憲法25条を守る5/18共同集会に参加してきました


5月18日、医療生協の方に誘われて、生存権を守ろう!と東京の日比谷野外音楽堂で行われた全国集会に行って来ました。
東京なんて久しぶり、といった物見遊山的な気持ちもありましたが、全国から3500人もの熱い思いをもった人が集まって来られていて、ちょっと反省でした。

1495436240223.jpg 

 憲法25条といえば「すべて国民は健康で文化的な最低限度の生活を営む権利を有する」という中学校で教えられた条文をすぐに思い出しますが、それを保障・実質化するための国の責任についても書かれていることを忘れがちです。
 近年、子どもの貧困が叫ばれていますが、一人親家庭の2人に1人は相対的貧困だそうです。食事も満足にとれない子どもがいることに、とても胸が痛みます。障害者も65才になると介護保険に変わるため、今までは不要だった医療費がかかります。発言者の中には受給している年金以上の医療費を支払っているという方もいらっしゃいました。保育士の方からは、やりがいのある仕事だけれど長時間労働で低賃金なのでもうくたくたです、との発言がありました。
 つつましく暮らしている一人親家庭、利息も含め多額の奨学金の返済に苦しむ非正規労働者の若者、目減りする一方の年金だけが頼りの高齢者等々。少数のとってもお金持ちな人は別ですが、圧倒的多数の国民は一生懸命に働き、切り詰めた節約生活をしています。「可能な限りの努力をしても人間らしく生きていけないので国に責任をもって下さい」とお願いすることは憲法25条に反するんでしょうか。生活保護を受けることに罪悪感を感じさせたり、なんでもかんでも自己責任をちらつかせる国のあり方に常日頃憤りを感じていた私です。参加者の方々の発言が身につまされました。
 税金は少しくらい高くても我慢します。「税金は、人が生まれてから死ぬまでに必要な保育・医療・介護を受けられる世の中にするために使って下さい」とお願いしたいです。

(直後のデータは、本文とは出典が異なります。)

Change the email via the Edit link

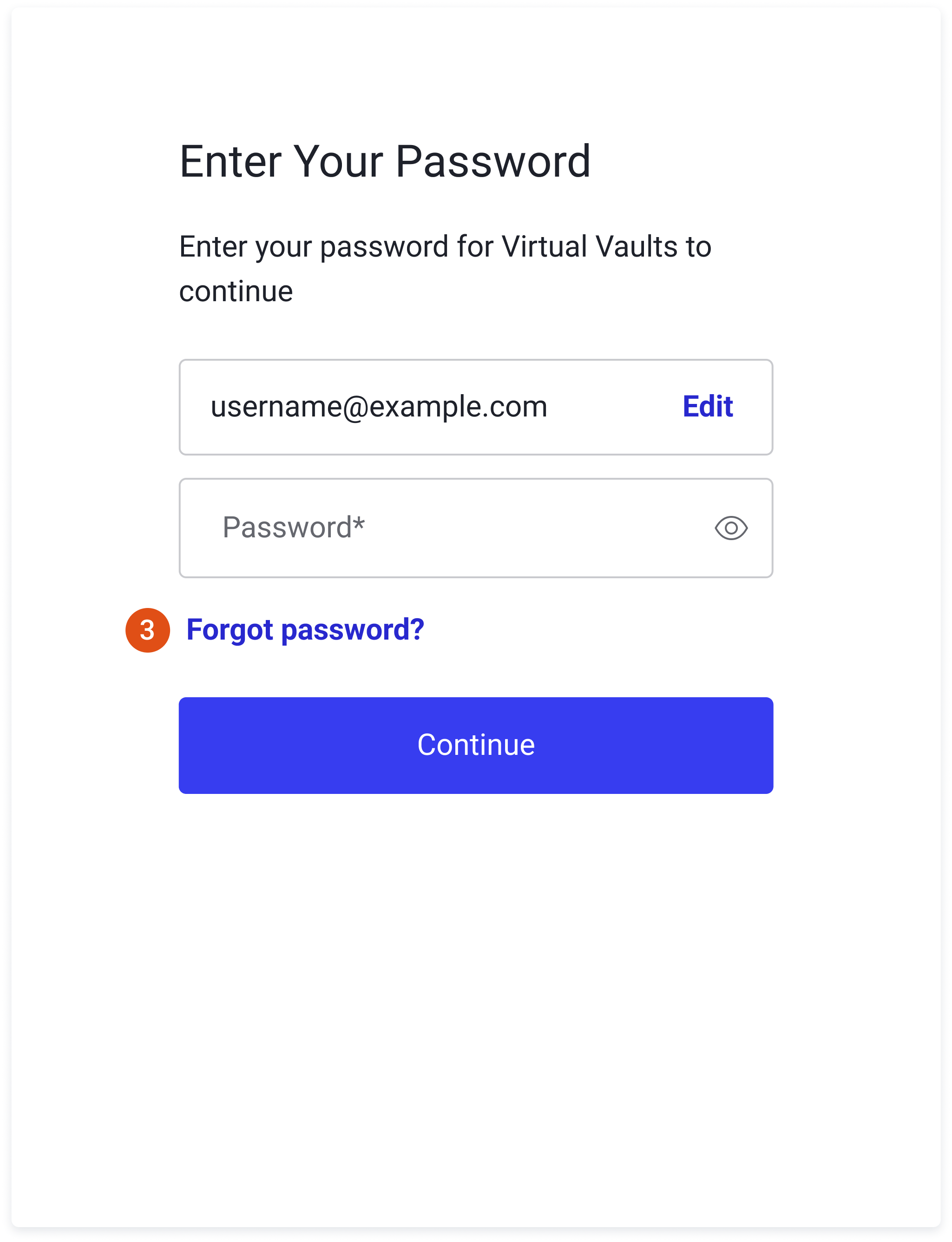click(x=707, y=406)
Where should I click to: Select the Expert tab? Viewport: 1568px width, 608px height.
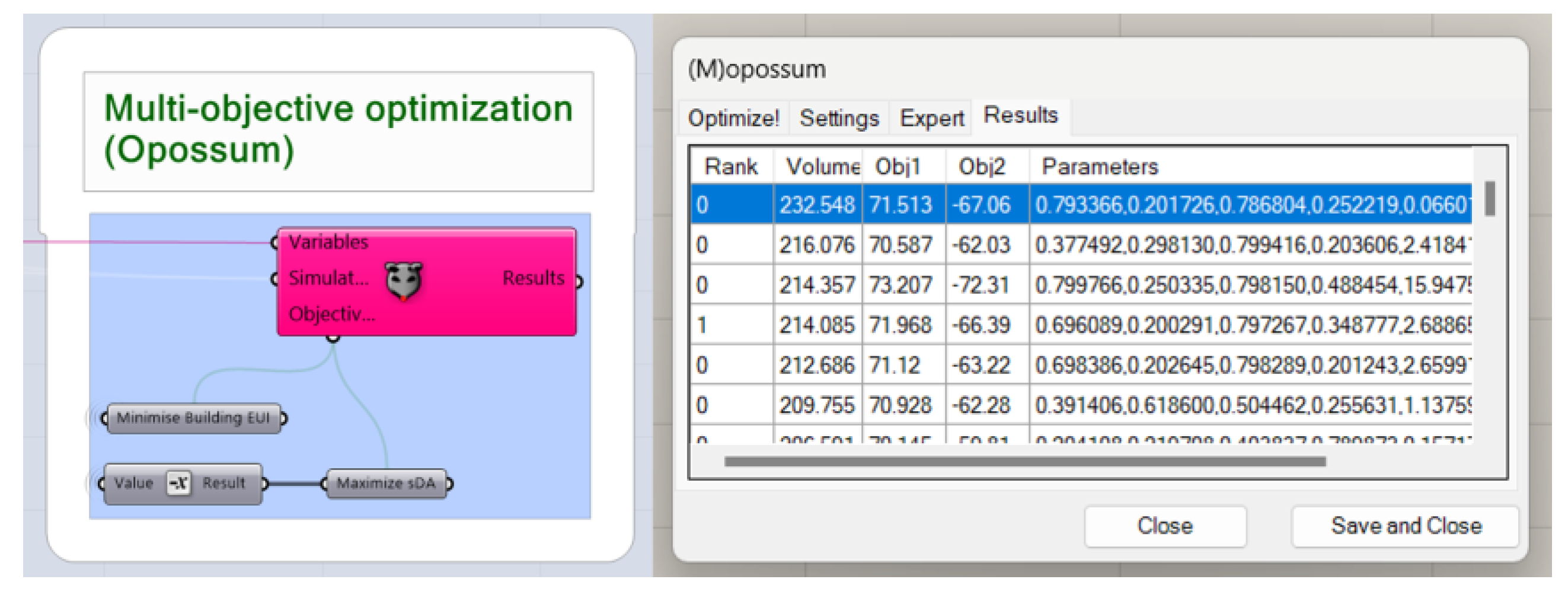pos(931,117)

 集会では川田龍平・福島瑞穂・山本太郎・田村智子の各議員からの挨拶もありました。閉会の挨拶は菅原文太さんの奥様の文子さんでした。突然の大雨に見舞われた参加者の体のことを心配されていたのがとても素敵で印象的でした。
集会後デモ行進と国会請願がありましたが、あまりの雨に負け帰路に。でもせっかく東京に来たのだからと、急遽買った雨合羽を着たまま東京駅まで歩き、煉瓦の駅舎をバッチリ写真におさめてきました。